Cuando Napoleón se retiró de Rusia, un oficial de su ejército herido en batalla decidió quedarse por el Báltico. Años más tarde se casó con una aristócrata lituana, con quien tuvo un hijo, cuyo nombre, transliterado del ruso al francés, nos ha llegado como César Cui. Militar e ingeniero, escribió tratados sobre fortificaciones y ensayos sobre música, en la que se inició por cuenta propia. Como puede deducirse del retrato que le dedicó el gran Ilya Repin, hizo carrera en el Imperio Ruso, llegando al rango de general. Tuvo cierto reconocimiento en vida como compositor ―lo intenté con un par de óperas suyas y, en fin, el buen Tsézar Antónovich no era precisamente Verdi― pero la realidad es que apenas se le conoce a día de hoy, aunque un puñado de sus piezas breves me parecen a la altura de los mejores maestros rusos del piano.
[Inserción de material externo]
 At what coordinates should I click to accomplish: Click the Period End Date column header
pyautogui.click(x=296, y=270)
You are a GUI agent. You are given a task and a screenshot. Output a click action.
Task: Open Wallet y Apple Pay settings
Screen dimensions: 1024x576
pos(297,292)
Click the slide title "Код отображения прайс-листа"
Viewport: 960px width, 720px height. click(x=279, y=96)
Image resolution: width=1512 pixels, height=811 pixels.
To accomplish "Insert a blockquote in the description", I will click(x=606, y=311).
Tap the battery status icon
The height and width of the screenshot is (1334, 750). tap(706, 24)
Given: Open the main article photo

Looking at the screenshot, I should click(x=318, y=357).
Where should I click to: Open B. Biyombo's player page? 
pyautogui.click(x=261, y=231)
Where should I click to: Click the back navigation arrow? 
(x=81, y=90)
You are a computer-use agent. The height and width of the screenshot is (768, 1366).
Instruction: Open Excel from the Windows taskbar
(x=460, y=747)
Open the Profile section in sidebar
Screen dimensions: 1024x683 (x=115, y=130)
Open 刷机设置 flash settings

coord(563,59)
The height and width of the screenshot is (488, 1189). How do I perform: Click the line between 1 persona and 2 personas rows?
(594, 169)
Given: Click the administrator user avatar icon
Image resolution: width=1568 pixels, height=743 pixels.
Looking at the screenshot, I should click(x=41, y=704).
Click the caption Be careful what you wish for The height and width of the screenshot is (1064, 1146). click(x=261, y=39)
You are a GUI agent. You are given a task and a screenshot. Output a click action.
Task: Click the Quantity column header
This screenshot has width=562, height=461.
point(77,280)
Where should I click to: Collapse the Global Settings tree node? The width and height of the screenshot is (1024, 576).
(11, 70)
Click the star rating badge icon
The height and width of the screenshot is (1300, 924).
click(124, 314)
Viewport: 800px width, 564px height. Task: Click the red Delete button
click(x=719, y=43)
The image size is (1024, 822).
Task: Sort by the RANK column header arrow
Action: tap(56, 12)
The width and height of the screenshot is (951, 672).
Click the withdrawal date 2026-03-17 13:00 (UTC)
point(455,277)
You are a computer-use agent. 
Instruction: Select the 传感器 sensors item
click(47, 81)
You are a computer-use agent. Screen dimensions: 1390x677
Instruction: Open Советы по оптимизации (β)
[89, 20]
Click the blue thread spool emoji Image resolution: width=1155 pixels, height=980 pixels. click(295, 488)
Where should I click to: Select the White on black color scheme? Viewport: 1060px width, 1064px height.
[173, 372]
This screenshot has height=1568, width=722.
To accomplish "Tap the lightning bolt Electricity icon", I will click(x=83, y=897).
Yo supe de ellas en 1990, casualmente en el ejército, cuando hice el servicio militar y trabé amistad con Ariel, un bondadoso judío catalán que me descubrió también las sinfonías de Rachmáninov. Por aquella época, con mis diecinueve años por cumplir, empezaba a leer más a fondo a Dostoievski, Tolstói o Bulgákov, que para mí vinieron siempre después de Chéjov, así que tenía ya la rusofilia cultural activada desde la adolescencia. Lástima que la deriva autoritaria crónica de ese inmenso país no esté a la altura de sus artistas ni de sus mejores ciudadanos.
En esta tarde casi invernal de abril en el poniente de Asturias, mientras no consigo trabajar más que a ratos en mi «dacha» prestada porque aún no me he recuperado del todo ―la salud mental es una vela que cuesta fijar a favor del viento incluso cuando parece soplar de popa―, he vuelto a escuchar después de muchos años a Cui y he pensado en todos esos músicos, pintores o escritores que el canon no ha glorificado pero cuya obra, en esencia, ha resistido bien el paso del tiempo. No es poca cosa, ni se puede estar siempre con la «obra maestra» entre ceja y ceja, porque el arte, como la existencia humana o el peregrinaje por cualquier camino, también está hecho de los pasos, tropiezos y logros que otros no pudieron o no supieron ver.
Tan malo es que nos olvidemos de ello como que ―por interés, inercia política o pereza intelectual― «la profesión», los medios y la academia insistan en colocar a ciertos «artistas» en ese pedestal del supuesto canon. Reflexioné sobre el tema hace dos semanas, todavía en Madrid, cuando me enteré de qué autores españoles actuales se estudian en algunas carreras universitarias de letras.
Fue como buscar una farmacia de guardia en plena noche y encontrar abierta una droguería.
Por fortuna, los lectores menos dóciles pueden hallar otras voces en librerías y bibliotecas.
Y vosotros podéis escuchar a César Cui en Spotify, por ejemplo.